I could not save you, just as you could not save me. We knew it. We had always known it. How long can you live with an illusion? How long can you be seduced by the sweet scent of imagination? How long could we live this illusion? How long could we be seduced by the sweet scent of imagination? Long enough to almost forget that it ultimately remains, in the final analysis, only illusion, and the scent flies with the disillusionment.

For a long time we had succeeded in maintaining the illusion, for a long time we had been seduced by the sweet scent of imagination. But on this day we were awakened not only in its novelty, but also in the disillusionment. We have not spoken about it, not a single word, but we have known it, and it has made our hearts heavy. We held each other by the hand, just to make sure that we were still together, but even if we did not name it, we were aware that it was a walk of farewell. Even though we did not want to believe it, we could not stop by. The illusion had finally and irrevocably died, and the sweet fragrance of the imagination had been absorbed by the bitter scent of reality.

Like this, this day had also passed, and the night was broken. I was sitting upright on the bed, my back against the wall, looking out of the window, into a star-shaped night, which was no longer ours, but only yours and mine, just as this day of farewell was no longer ours, but had already splintered into yours and mine. I thought that we had tried, with all the strength we could muster, but it was futile. We stopped where there was nothing left to hold. We hoped where there was nothing to hope for. We asked where there was no answer. And yet, up to this point, we had managed to maintain the illusion, until we had been let into the sweet fragrance of imagination.

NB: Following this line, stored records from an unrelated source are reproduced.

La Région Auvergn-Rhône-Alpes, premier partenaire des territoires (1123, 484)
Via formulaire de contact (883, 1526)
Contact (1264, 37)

You have long since fallen asleep, with your head resting in my lap while I leaned my back against the wall, lost my eyes in the night and lost my hand in your hair, and stayed awake for a long time. A few hours of unintentional activity of farewell. Perhaps everything would have been easier, the farewell and recognition of the now separate ways, all easier to bear, the pain and the isolation, if we had not maintained this illusion so long, if we were not so long from the sweet scent of the imagination. But who can say a stop when life lures to that illusion of happiness and joy. Who would not have let himself be seduced, to the last drop, even We?

When I awake again, you were no longer there, your head was no longer in my lap, and my hand reached into the void. Since then is a half-pain-free a good experience.